Write down each entry again, exactly as it reads.

───── MATERIAL FOR THE TASK ─────

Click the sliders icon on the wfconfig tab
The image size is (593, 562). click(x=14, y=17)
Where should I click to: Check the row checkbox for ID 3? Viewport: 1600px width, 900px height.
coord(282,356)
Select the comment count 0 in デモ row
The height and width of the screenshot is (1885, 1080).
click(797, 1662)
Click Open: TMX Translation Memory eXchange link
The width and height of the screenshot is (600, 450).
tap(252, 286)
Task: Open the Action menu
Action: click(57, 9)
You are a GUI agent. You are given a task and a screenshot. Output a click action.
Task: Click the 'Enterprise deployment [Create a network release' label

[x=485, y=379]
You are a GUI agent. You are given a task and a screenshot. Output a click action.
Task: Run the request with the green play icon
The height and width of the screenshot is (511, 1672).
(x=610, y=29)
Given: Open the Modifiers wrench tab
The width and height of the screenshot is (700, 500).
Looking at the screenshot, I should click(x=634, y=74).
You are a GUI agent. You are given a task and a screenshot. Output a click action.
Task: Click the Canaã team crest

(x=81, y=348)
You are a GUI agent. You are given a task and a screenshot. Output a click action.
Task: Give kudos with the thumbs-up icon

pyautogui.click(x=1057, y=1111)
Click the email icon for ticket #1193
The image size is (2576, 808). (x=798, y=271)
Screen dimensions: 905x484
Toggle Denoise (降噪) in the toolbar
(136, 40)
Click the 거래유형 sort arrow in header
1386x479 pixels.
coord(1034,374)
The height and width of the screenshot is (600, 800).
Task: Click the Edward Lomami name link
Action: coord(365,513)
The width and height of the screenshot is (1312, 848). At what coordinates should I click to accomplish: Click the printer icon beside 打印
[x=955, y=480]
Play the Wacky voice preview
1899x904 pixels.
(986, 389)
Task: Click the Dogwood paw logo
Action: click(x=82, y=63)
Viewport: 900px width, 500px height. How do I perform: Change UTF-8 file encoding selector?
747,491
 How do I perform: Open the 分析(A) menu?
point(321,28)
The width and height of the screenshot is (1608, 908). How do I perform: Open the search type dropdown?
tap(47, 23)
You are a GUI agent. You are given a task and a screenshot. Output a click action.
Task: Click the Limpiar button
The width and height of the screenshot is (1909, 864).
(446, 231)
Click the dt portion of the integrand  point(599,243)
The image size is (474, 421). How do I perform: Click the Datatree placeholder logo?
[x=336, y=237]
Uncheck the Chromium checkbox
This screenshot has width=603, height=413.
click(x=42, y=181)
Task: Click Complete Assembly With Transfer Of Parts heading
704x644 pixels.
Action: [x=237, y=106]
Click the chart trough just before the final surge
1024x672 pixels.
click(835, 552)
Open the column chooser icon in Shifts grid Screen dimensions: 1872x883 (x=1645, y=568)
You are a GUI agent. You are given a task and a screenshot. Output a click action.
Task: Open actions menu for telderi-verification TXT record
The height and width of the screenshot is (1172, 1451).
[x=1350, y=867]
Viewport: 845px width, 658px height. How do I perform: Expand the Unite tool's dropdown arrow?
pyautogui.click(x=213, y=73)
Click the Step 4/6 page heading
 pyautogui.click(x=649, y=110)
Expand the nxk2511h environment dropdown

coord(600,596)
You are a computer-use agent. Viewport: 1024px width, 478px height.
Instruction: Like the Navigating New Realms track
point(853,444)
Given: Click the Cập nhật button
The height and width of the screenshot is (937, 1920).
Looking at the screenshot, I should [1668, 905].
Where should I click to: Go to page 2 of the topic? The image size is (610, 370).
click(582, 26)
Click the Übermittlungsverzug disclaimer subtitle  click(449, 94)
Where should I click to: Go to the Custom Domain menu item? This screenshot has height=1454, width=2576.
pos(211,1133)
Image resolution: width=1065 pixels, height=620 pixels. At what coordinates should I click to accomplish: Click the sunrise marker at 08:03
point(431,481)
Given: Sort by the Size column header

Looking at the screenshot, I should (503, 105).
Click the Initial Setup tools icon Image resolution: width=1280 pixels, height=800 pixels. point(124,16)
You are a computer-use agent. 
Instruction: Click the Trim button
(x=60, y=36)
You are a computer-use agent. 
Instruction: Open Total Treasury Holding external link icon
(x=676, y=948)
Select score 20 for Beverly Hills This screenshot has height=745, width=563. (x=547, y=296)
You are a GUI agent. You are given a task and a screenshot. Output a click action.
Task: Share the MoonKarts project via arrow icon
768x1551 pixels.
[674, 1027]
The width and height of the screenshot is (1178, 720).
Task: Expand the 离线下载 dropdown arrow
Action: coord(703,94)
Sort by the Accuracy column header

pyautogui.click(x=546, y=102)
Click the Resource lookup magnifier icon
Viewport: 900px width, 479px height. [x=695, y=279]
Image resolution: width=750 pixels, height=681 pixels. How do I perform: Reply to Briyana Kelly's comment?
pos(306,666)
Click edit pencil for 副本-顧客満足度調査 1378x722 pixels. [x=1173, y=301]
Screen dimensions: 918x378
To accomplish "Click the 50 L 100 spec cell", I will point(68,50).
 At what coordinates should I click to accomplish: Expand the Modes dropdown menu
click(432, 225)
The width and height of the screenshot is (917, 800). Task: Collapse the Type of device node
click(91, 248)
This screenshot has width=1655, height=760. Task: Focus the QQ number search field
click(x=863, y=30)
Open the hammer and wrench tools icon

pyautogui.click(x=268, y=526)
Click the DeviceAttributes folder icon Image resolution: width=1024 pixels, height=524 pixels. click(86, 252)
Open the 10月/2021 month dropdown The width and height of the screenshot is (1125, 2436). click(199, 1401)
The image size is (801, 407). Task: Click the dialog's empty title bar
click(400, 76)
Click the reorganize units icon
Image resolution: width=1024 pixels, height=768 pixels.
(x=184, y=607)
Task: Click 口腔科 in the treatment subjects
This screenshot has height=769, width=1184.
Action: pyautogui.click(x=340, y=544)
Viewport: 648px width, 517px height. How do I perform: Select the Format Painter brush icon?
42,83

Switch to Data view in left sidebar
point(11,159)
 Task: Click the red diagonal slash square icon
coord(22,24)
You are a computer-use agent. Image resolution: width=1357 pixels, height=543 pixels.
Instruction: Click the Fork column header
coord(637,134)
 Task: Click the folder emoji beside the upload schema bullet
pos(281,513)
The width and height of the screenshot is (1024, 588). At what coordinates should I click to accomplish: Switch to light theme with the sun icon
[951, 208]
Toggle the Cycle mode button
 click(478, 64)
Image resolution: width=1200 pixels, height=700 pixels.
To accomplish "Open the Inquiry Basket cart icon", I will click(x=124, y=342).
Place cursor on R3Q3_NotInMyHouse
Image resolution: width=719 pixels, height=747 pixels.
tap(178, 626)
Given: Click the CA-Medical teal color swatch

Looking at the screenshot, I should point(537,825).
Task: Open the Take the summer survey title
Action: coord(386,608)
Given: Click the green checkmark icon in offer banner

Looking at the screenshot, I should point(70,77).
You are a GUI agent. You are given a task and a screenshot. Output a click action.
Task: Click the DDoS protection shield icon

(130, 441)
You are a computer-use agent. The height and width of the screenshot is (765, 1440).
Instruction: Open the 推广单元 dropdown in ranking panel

─────

» TASK ANSWER:
Click the sliders icon on the wfconfig tab
The image size is (593, 562). click(x=14, y=17)
Where should I click to: Check the row checkbox for ID 3? Viewport: 1600px width, 900px height.
coord(282,356)
Select the comment count 0 in デモ row
The height and width of the screenshot is (1885, 1080).
click(797, 1662)
Click Open: TMX Translation Memory eXchange link
The width and height of the screenshot is (600, 450).
tap(252, 286)
Task: Open the Action menu
Action: click(57, 9)
You are a GUI agent. You are given a task and a screenshot. Output a click action.
Task: Click the 'Enterprise deployment [Create a network release' label

[x=485, y=379]
You are a GUI agent. You are given a task and a screenshot. Output a click action.
Task: Run the request with the green play icon
The height and width of the screenshot is (511, 1672).
(x=610, y=29)
Given: Open the Modifiers wrench tab
The width and height of the screenshot is (700, 500).
Looking at the screenshot, I should click(x=634, y=74).
You are a GUI agent. You are given a task and a screenshot. Output a click action.
Task: Click the Canaã team crest

(x=81, y=348)
You are a GUI agent. You are given a task and a screenshot. Output a click action.
Task: Give kudos with the thumbs-up icon

pyautogui.click(x=1057, y=1111)
Click the email icon for ticket #1193
The image size is (2576, 808). (x=798, y=271)
Screen dimensions: 905x484
Toggle Denoise (降噪) in the toolbar
(136, 40)
Click the 거래유형 sort arrow in header
1386x479 pixels.
coord(1034,374)
The height and width of the screenshot is (600, 800).
Task: Click the Edward Lomami name link
Action: coord(365,513)
The width and height of the screenshot is (1312, 848). At what coordinates should I click to accomplish: Click the printer icon beside 打印
[x=955, y=480]
Play the Wacky voice preview
1899x904 pixels.
(986, 389)
Task: Click the Dogwood paw logo
Action: click(x=82, y=63)
Viewport: 900px width, 500px height. How do I perform: Change UTF-8 file encoding selector?
747,491
 How do I perform: Open the 分析(A) menu?
point(321,28)
The width and height of the screenshot is (1608, 908). How do I perform: Open the search type dropdown?
tap(47, 23)
You are a GUI agent. You are given a task and a screenshot. Output a click action.
Task: Click the Limpiar button
The width and height of the screenshot is (1909, 864).
(446, 231)
Click the dt portion of the integrand  point(599,243)
The image size is (474, 421). How do I perform: Click the Datatree placeholder logo?
[x=336, y=237]
Uncheck the Chromium checkbox
This screenshot has width=603, height=413.
click(x=42, y=181)
Task: Click Complete Assembly With Transfer Of Parts heading
704x644 pixels.
Action: [x=237, y=106]
Click the chart trough just before the final surge
1024x672 pixels.
click(835, 552)
Open the column chooser icon in Shifts grid Screen dimensions: 1872x883 (x=1645, y=568)
You are a GUI agent. You are given a task and a screenshot. Output a click action.
Task: Open actions menu for telderi-verification TXT record
The height and width of the screenshot is (1172, 1451).
[x=1350, y=867]
Viewport: 845px width, 658px height. How do I perform: Expand the Unite tool's dropdown arrow?
pyautogui.click(x=213, y=73)
Click the Step 4/6 page heading
 pyautogui.click(x=649, y=110)
Expand the nxk2511h environment dropdown

coord(600,596)
You are a computer-use agent. Viewport: 1024px width, 478px height.
Instruction: Like the Navigating New Realms track
point(853,444)
Given: Click the Cập nhật button
The height and width of the screenshot is (937, 1920).
Looking at the screenshot, I should [1668, 905].
Where should I click to: Go to page 2 of the topic? The image size is (610, 370).
click(582, 26)
Click the Übermittlungsverzug disclaimer subtitle  click(449, 94)
Where should I click to: Go to the Custom Domain menu item? This screenshot has height=1454, width=2576.
pos(211,1133)
Image resolution: width=1065 pixels, height=620 pixels. At what coordinates should I click to accomplish: Click the sunrise marker at 08:03
point(431,481)
Given: Sort by the Size column header

Looking at the screenshot, I should (503, 105).
Click the Initial Setup tools icon Image resolution: width=1280 pixels, height=800 pixels. point(124,16)
You are a computer-use agent. 
Instruction: Click the Trim button
(x=60, y=36)
You are a computer-use agent. 
Instruction: Open Total Treasury Holding external link icon
(x=676, y=948)
Select score 20 for Beverly Hills This screenshot has height=745, width=563. (x=547, y=296)
You are a GUI agent. You are given a task and a screenshot. Output a click action.
Task: Share the MoonKarts project via arrow icon
768x1551 pixels.
[674, 1027]
The width and height of the screenshot is (1178, 720).
Task: Expand the 离线下载 dropdown arrow
Action: coord(703,94)
Sort by the Accuracy column header

pyautogui.click(x=546, y=102)
Click the Resource lookup magnifier icon
Viewport: 900px width, 479px height. [x=695, y=279]
Image resolution: width=750 pixels, height=681 pixels. How do I perform: Reply to Briyana Kelly's comment?
pos(306,666)
Click edit pencil for 副本-顧客満足度調査 1378x722 pixels. [x=1173, y=301]
Screen dimensions: 918x378
To accomplish "Click the 50 L 100 spec cell", I will point(68,50).
 At what coordinates should I click to accomplish: Expand the Modes dropdown menu
click(432, 225)
The width and height of the screenshot is (917, 800). Task: Collapse the Type of device node
click(91, 248)
This screenshot has width=1655, height=760. Task: Focus the QQ number search field
click(x=863, y=30)
Open the hammer and wrench tools icon

pyautogui.click(x=268, y=526)
Click the DeviceAttributes folder icon Image resolution: width=1024 pixels, height=524 pixels. click(86, 252)
Open the 10月/2021 month dropdown The width and height of the screenshot is (1125, 2436). click(199, 1401)
The image size is (801, 407). Task: Click the dialog's empty title bar
click(400, 76)
Click the reorganize units icon
Image resolution: width=1024 pixels, height=768 pixels.
(x=184, y=607)
Task: Click 口腔科 in the treatment subjects
This screenshot has height=769, width=1184.
Action: pyautogui.click(x=340, y=544)
Viewport: 648px width, 517px height. How do I perform: Select the Format Painter brush icon?
42,83

Switch to Data view in left sidebar
point(11,159)
 Task: Click the red diagonal slash square icon
coord(22,24)
You are a computer-use agent. Image resolution: width=1357 pixels, height=543 pixels.
Instruction: Click the Fork column header
coord(637,134)
 Task: Click the folder emoji beside the upload schema bullet
pos(281,513)
The width and height of the screenshot is (1024, 588). At what coordinates should I click to accomplish: Switch to light theme with the sun icon
[951, 208]
Toggle the Cycle mode button
 click(478, 64)
Image resolution: width=1200 pixels, height=700 pixels.
To accomplish "Open the Inquiry Basket cart icon", I will click(x=124, y=342).
Place cursor on R3Q3_NotInMyHouse
Image resolution: width=719 pixels, height=747 pixels.
tap(178, 626)
Given: Click the CA-Medical teal color swatch

Looking at the screenshot, I should point(537,825).
Task: Open the Take the summer survey title
Action: coord(386,608)
Given: Click the green checkmark icon in offer banner

Looking at the screenshot, I should point(70,77).
You are a GUI agent. You are given a task and a screenshot. Output a click action.
Task: Click the DDoS protection shield icon

(130, 441)
You are a computer-use agent. The height and width of the screenshot is (765, 1440).
Instruction: Open the 推广单元 dropdown in ranking panel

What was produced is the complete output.